Objectifs:
1. Traduisez en anglais la phrase suivante du texte sur le film Fiore : « Elle n'avait jamais joué auparavant mais son visage nous a frappés. »
2. D'après le texte sur le film Fiore, combien de temps le réalisateur et les scénaristes ont-ils passé à Casal del Marmo ?

Texte à lire:
+++++

QUINZAINE DES RÉALISATEURS 2016
Retour au néoréalisme
À la fois réalisateur, scénariste et compositeur, Claudio Giovannesi signe avec Fiore son troisième film. De l’écriture à la réalisation, Fiore repose sur une démarche passant par la confrontation avec une réalité, parfois très crue, et sa transformation en une dramaturgie la plus vraisemblable possible, mais qui ne soit pas du documentaire. “Pour cela, les scénaristes et moi-même avons passé six mois à Casal del Marmo, le centre de détention pour mineurs de Rome. Nous avons impliqué les jeunes détenus dans une série d’ateliers afin d’écrire le scénario au sein de la prison en nous inspirant de leur vécu”. Claudio Giovanne si rencontre celle qui deviendra son actrice principale, Daphne Scoccia, dans un restaurant où elle travaille comme serveuse. “Elle n’avait jamais joué auparavant mais son visage nous a frappés. Ensuite, nous avons découvert qu’elle avait beaucoup de points communs avec son personnage.” Les autres protagonistes seront joués par des acteurs non professionnels, pour la plupart des anciens détenus, certains encore en période de probation. “La plus grande difficulté du tournage est venue du fait que Daphne était de toutes les scènes et tournait chaque jour. Il lui a été parfois très difficile de trouver un point d’équilibre entre ses émotions personnelles et ce qu’exigeait son rôle. Par moments, le fait qu’elle puisse avoir de vraies sautes d’humeur nous obligeait à multiplier les prises. Il m’est arrivé d’en faire 30 pour un seul plan”. Parmi les autres difficultés, le fait de devoir gérer constamment une trentaine d’adolescents “fragiles”. “Les faire se lever tôt le matin, les garder ensuite actifs et concentrés sur le plateau, parfois dix heures de suite, a été un défi permanent.”

+++++

Données fournies:
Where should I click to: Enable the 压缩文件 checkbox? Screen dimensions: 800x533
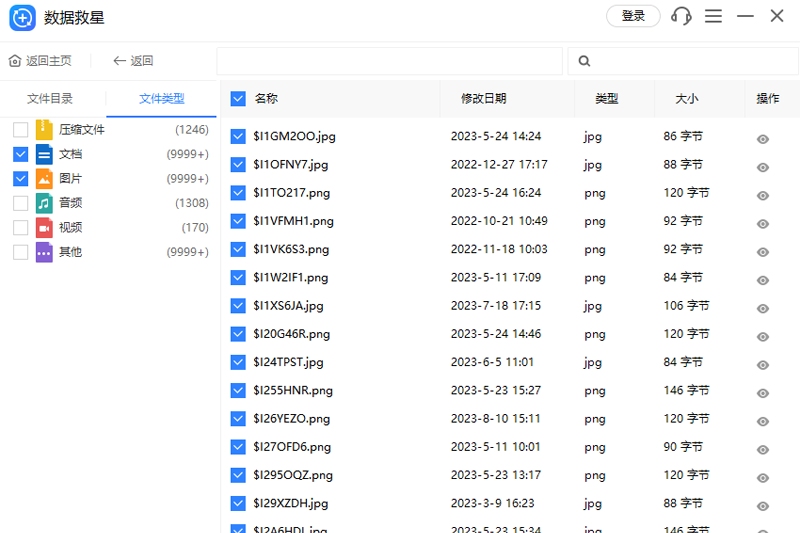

+++++

Les réponses:
1. She had never acted before, but her face struck us.

2. Six mois.